## Exercise brief
Scan the material below for the string "table", and copy every line where it shows up.
★ ★ ★ ★
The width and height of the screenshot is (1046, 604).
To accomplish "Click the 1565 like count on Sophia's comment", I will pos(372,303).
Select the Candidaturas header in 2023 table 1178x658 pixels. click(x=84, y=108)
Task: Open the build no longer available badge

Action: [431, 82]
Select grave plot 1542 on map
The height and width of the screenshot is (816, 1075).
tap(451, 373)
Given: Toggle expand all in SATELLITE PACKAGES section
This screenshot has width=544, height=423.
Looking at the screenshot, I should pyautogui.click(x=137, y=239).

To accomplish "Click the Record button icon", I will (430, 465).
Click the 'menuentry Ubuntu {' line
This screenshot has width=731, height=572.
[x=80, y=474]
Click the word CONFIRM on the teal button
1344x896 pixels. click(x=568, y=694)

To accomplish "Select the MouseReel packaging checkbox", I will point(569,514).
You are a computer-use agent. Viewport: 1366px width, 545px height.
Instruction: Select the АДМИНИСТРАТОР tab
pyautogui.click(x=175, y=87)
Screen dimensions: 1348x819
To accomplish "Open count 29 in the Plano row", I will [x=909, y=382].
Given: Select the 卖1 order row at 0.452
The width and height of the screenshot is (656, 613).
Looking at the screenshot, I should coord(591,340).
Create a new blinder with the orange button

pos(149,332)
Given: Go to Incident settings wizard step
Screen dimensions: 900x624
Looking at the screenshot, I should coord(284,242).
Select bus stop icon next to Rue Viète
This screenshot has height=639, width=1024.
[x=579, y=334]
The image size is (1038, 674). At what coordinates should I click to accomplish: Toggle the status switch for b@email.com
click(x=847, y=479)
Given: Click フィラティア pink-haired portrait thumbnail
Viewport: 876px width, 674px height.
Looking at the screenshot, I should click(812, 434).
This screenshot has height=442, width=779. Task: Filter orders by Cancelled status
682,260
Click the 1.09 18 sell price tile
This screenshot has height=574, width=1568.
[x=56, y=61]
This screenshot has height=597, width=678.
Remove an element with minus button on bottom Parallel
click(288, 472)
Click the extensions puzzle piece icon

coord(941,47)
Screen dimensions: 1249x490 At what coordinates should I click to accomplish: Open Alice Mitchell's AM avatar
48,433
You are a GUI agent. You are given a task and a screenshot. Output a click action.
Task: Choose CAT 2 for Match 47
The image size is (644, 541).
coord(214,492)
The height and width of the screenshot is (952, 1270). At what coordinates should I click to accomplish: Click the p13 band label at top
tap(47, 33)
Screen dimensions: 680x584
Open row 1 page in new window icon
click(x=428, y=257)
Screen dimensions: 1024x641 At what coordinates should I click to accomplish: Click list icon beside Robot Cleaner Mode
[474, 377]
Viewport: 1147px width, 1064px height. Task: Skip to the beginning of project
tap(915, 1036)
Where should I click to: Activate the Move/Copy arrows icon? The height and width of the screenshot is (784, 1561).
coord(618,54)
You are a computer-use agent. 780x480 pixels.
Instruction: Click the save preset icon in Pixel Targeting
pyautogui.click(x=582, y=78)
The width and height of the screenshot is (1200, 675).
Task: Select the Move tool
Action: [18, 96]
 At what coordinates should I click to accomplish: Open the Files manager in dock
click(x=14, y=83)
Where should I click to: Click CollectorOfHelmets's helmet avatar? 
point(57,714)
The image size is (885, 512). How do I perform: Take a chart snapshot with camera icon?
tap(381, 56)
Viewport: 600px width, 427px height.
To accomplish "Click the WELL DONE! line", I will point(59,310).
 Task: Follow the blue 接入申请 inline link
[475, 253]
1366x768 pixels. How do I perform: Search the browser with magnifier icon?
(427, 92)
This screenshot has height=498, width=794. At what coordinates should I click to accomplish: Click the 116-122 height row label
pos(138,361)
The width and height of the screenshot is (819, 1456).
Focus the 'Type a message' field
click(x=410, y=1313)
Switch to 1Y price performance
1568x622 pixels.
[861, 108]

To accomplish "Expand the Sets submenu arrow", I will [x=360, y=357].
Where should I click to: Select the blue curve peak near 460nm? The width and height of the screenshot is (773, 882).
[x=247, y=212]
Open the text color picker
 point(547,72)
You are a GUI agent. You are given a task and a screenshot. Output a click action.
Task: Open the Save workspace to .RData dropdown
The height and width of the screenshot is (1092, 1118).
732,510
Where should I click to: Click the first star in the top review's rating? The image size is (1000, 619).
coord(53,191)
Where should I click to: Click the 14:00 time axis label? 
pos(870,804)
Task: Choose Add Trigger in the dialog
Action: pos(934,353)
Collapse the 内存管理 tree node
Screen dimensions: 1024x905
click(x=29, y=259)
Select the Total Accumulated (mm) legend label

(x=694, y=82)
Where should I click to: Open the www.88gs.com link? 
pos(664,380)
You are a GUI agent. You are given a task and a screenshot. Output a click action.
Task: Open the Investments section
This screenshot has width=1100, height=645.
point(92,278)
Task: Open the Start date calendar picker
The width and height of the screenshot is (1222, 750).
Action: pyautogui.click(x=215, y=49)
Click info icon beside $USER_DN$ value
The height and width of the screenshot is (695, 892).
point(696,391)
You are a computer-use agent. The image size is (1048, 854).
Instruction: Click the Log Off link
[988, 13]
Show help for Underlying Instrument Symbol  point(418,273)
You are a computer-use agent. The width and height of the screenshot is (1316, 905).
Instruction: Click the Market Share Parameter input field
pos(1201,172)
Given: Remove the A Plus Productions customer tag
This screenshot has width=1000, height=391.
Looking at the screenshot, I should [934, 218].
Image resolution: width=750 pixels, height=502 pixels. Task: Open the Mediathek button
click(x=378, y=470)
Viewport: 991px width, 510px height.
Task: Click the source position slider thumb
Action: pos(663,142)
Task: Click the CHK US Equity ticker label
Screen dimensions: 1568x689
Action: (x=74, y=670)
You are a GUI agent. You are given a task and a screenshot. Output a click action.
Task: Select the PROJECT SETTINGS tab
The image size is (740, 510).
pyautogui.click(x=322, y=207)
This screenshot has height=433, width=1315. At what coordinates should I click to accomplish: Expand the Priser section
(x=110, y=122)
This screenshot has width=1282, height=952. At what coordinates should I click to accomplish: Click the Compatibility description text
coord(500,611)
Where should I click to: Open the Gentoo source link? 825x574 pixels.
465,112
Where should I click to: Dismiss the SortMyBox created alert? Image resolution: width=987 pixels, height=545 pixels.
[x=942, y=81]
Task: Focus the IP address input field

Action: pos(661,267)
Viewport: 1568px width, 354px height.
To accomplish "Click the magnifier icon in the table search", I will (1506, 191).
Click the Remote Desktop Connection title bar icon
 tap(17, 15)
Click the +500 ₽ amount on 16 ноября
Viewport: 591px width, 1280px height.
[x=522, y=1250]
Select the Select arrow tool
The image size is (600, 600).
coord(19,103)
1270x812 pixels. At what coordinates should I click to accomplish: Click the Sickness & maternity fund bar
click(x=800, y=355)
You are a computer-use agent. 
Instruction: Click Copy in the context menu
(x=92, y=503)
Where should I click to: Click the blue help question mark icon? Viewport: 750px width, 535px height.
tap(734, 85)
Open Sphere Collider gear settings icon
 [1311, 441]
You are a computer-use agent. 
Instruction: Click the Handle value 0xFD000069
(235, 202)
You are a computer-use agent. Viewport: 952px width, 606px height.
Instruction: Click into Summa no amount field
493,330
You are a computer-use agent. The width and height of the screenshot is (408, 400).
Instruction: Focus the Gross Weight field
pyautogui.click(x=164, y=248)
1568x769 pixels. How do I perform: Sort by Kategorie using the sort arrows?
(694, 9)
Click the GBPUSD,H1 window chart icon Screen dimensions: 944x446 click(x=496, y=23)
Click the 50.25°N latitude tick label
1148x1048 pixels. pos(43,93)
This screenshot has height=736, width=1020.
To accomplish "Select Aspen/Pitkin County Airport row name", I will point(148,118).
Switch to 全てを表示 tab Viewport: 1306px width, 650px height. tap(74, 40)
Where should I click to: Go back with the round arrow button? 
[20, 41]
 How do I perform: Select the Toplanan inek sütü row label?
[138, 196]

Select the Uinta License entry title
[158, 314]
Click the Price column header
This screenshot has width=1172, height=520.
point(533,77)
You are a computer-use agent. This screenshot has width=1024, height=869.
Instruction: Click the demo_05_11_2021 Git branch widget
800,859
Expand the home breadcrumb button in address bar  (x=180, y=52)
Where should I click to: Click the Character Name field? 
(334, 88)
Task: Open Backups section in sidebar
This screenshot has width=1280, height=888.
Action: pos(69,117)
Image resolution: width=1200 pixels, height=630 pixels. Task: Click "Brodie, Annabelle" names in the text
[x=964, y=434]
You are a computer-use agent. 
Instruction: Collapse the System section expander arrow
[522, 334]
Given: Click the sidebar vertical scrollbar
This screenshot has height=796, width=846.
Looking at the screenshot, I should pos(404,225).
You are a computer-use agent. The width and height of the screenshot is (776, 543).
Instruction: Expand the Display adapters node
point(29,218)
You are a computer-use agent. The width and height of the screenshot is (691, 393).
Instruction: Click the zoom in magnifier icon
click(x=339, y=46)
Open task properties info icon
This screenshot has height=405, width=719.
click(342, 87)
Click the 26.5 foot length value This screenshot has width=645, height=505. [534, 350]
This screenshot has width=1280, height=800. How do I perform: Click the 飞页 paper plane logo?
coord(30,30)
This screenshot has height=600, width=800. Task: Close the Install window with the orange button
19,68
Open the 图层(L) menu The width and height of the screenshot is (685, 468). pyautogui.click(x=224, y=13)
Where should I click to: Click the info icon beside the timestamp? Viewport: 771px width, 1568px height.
★ ★ ★ ★
## Result of the exercise
Select the Candidaturas header in 2023 table 1178x658 pixels. click(x=84, y=108)
To accomplish "Click the magnifier icon in the table search", I will (1506, 191).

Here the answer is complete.